3.        Rukun Laqathah
Rukun laqathah diantaranya adalah sebagai berikut:
a.    Orang yang mengambil barang tersebut
b.    Adanya barang yang didapat atau ditemukan

4.        Macam-Macam Luqathah
Terdapat macam-macam benda yang dapat ditemukan oleh manusia, macam-macam benda temuan itu adalah sebagai berikut:
a.    Benda-benda tahan lama yaitu benda-benda yang dapat disimpan dalam waktu  yang lama contoh: emas, perak, pisau, gergaji, dan lain-lain
b.    Benda-benda yang tidak tahan lama contoh: makanan, tepung, buah-buahan dan sebagainya
d.   Benda-benda yang memerlukan perawatan seperti padi
e.    Benda-benda yang memerlukan perawatan seperti binatang ternak.

F.           Riba
1.        Pengertian Riba
Riba menurut bahasa, riba memiliki beberapa pengertian, yaitu:
a.    Bertambah, karena salah satu perbuatan riba adalah meminta tambahan dari sesuatu yang dihutangkan.
b.    Berkembang, berbunga, karena salah satu perbuatan riba adalah membungakan harta uang atau yang lainnya yang dipinjamkan kepada orang lain.
c.    Berlebihan atau menggelembung.[14]
Riba menurut istilah adalah pertambahan atau kelebihan dalam tukar menukar satu jenis barang yang dapat memberatkan satu pihak.
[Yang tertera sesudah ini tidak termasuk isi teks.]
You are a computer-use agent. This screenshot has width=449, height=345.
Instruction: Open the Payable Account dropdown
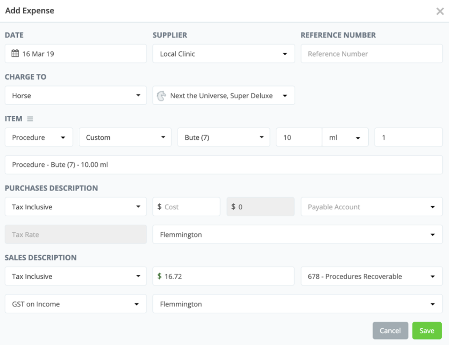[371, 207]
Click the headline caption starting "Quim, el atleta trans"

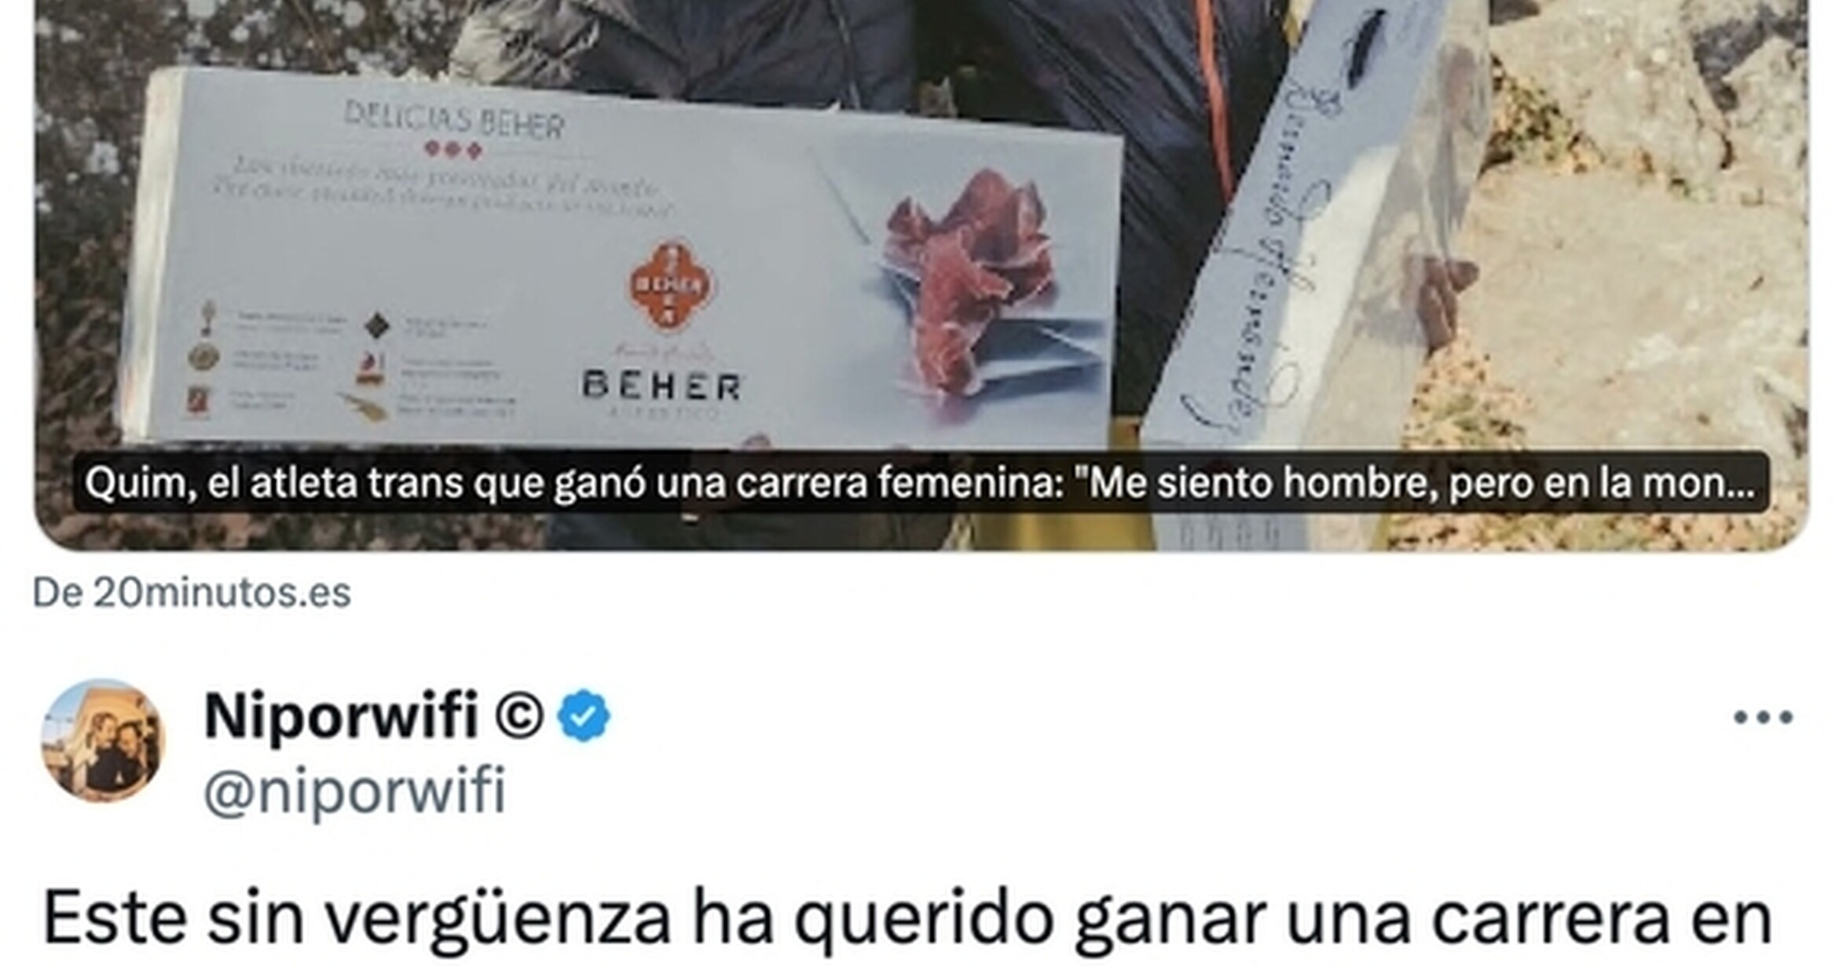920,482
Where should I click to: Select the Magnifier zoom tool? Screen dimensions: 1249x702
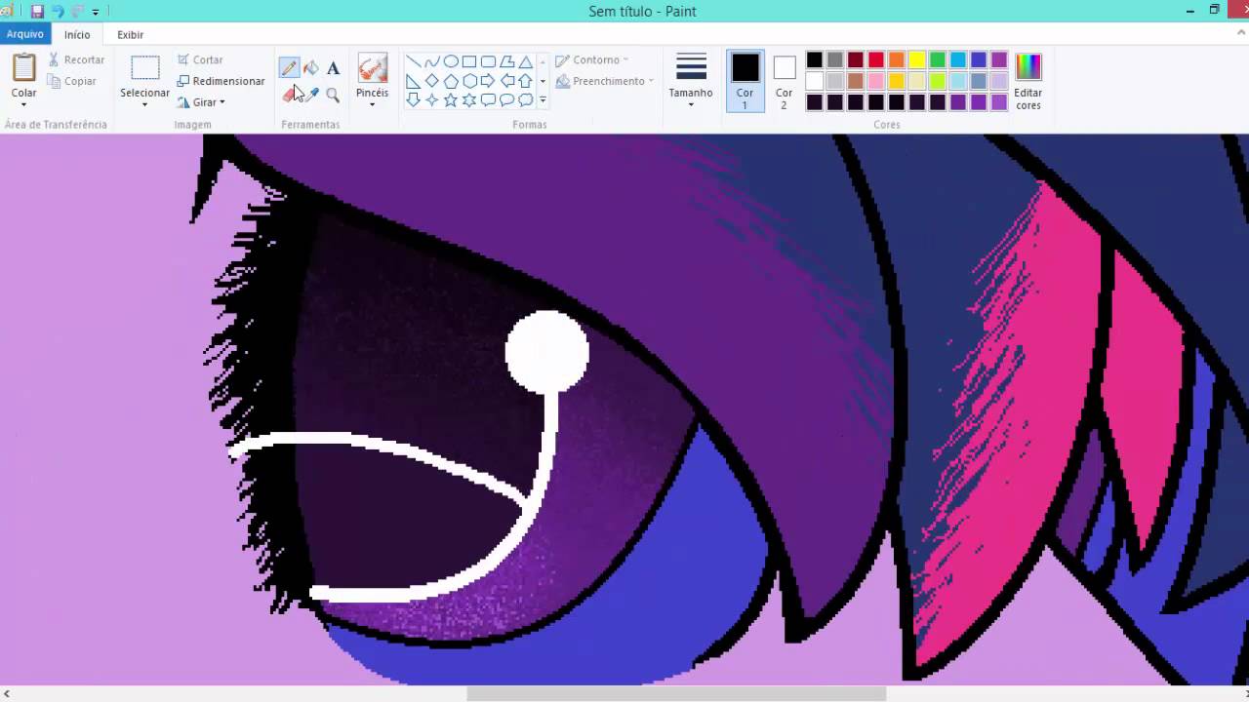click(x=333, y=95)
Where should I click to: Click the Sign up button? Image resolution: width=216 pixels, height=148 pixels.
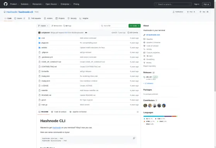[206, 4]
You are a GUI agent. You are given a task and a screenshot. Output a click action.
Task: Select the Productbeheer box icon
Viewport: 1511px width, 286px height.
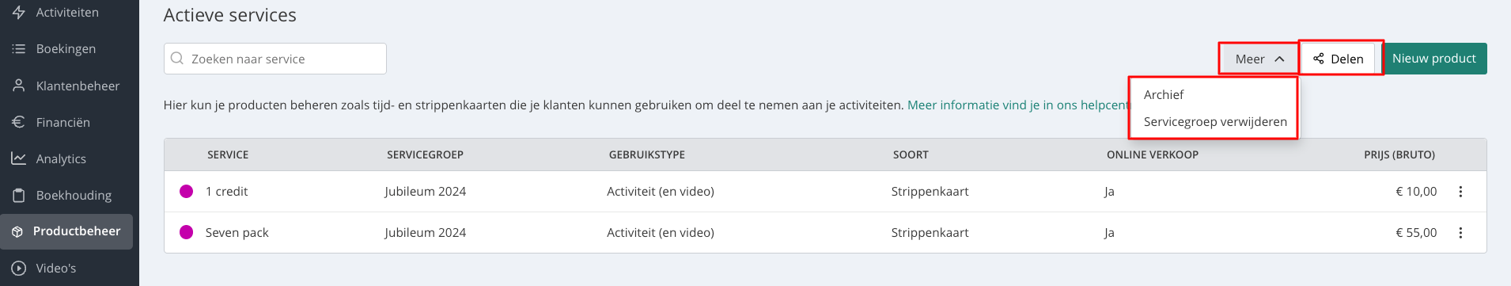(17, 231)
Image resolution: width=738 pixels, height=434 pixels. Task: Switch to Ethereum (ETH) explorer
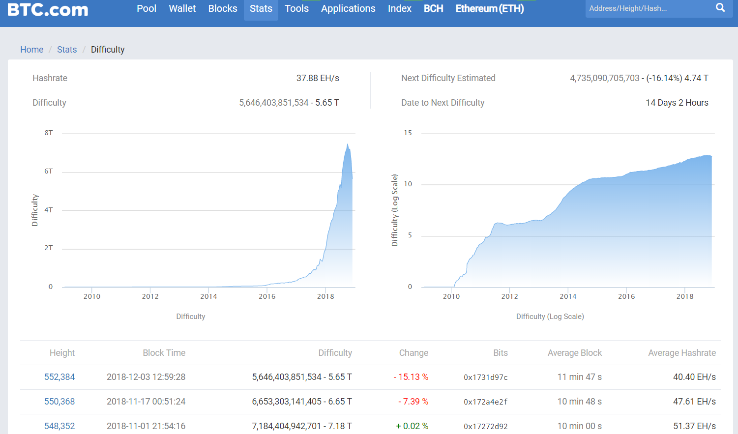pyautogui.click(x=489, y=8)
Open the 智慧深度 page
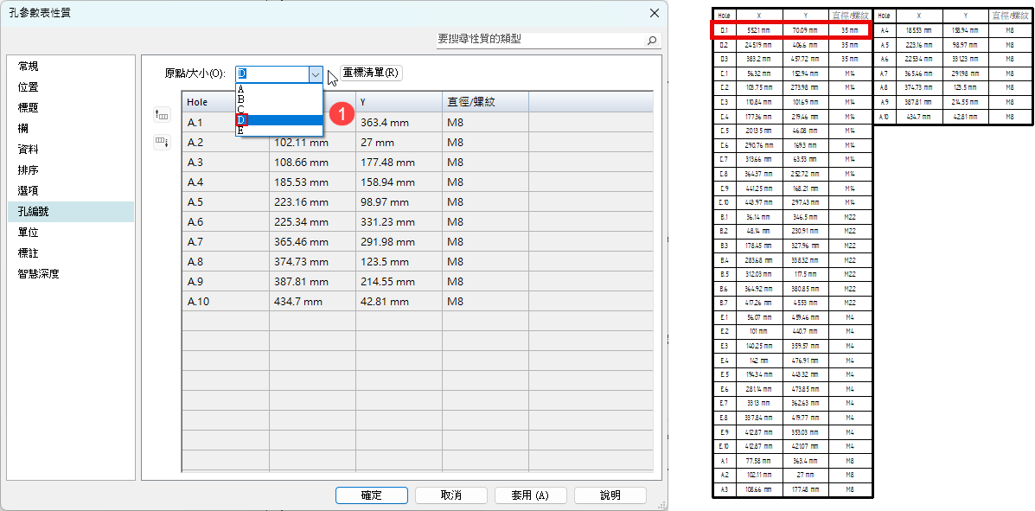Viewport: 1035px width, 511px height. pos(39,274)
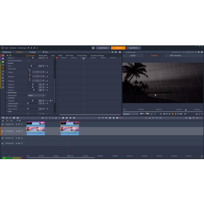Click the orange selection arrow tool icon
This screenshot has height=204, width=204.
point(146,118)
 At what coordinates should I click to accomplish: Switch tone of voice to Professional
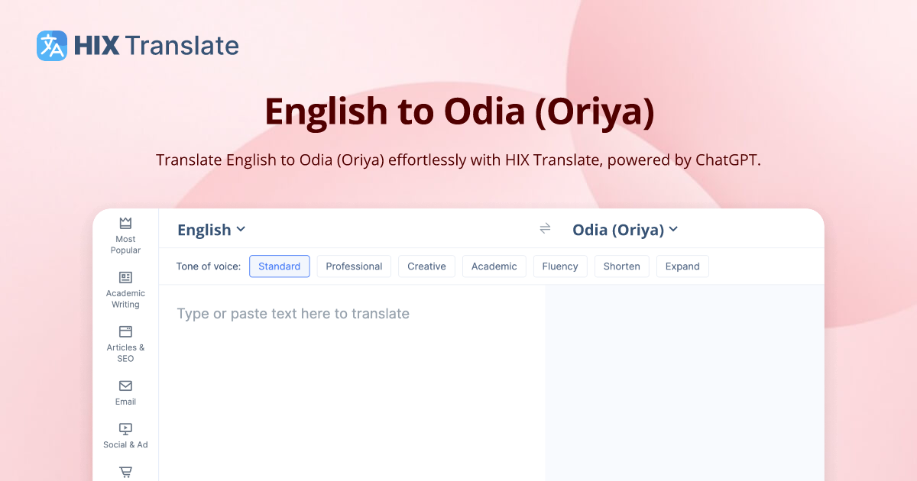click(x=354, y=266)
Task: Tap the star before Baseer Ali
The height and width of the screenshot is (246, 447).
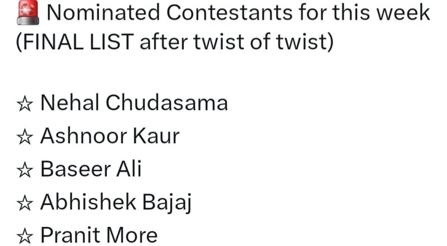Action: click(x=25, y=170)
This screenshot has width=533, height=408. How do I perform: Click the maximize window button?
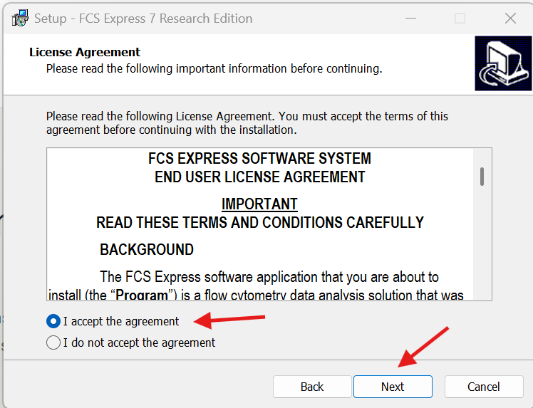coord(460,18)
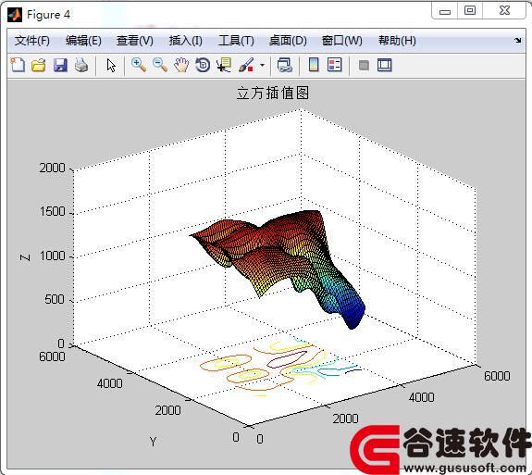This screenshot has width=532, height=475.
Task: Dock the figure using the menu bar arrow
Action: point(518,41)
2.        Macam-Macam Riba
Riba bisa diklasifikasikan menjadi tiga: Riba Al-Fadl, riba Al-yadd, dan riba An-nasi’ah, riba Qardhi, Berikut penjelasan lengkap macam-macamnya:
a.    Riba Al-Fadhl
Riba Al-Fadhl adalah kelebihan yang terdapat dalam tukar menukar antara tukar menukar benda-benda sejenis dengan tidak sama ukurannya, seperti satu gram emas dengan seperempat gram emas, maupun perak dengan perak.[15] Hal ini sesuai dengan hadist Nabi shallallahu ‘alaihi wa sallam sebagai berikut:

الذَّهَبُ بِالذَّهَبِ وَزْنًا بِوَزْنٍ مِثْلًا بِمِثْلٍ وَالْفِضَّةُ بِالْفِضَّةِ وَزْنًا بِوَزْنٍ مِثْلًا بِمِثْلٍ فَمَنْ زَادَ أَوْ اسْتَزَادَ فَهُوَ رِبًا

“Emas dengan emas, setimbang dan semisal; perak dengan perak, setimbang dan semisal; barang siapa yang menambah atau meminta tambahan, maka (tambahannya) itu adalah riba”. (HR Muslim dari Abu Hurairah).
b.    Riba Al-Yadd
 Riba Al-Yadd, yaitu riba dengan berpisah dari tempat akad jual beli sebelum serah terima antara penjual dan pembeli. Misalnya, seseorang membeli satu kuintal beras. Setelah dibayar, sipenjual langsung pergi sedangkan berasnya dalam karung belum ditimbang apakah cukup atau tidak.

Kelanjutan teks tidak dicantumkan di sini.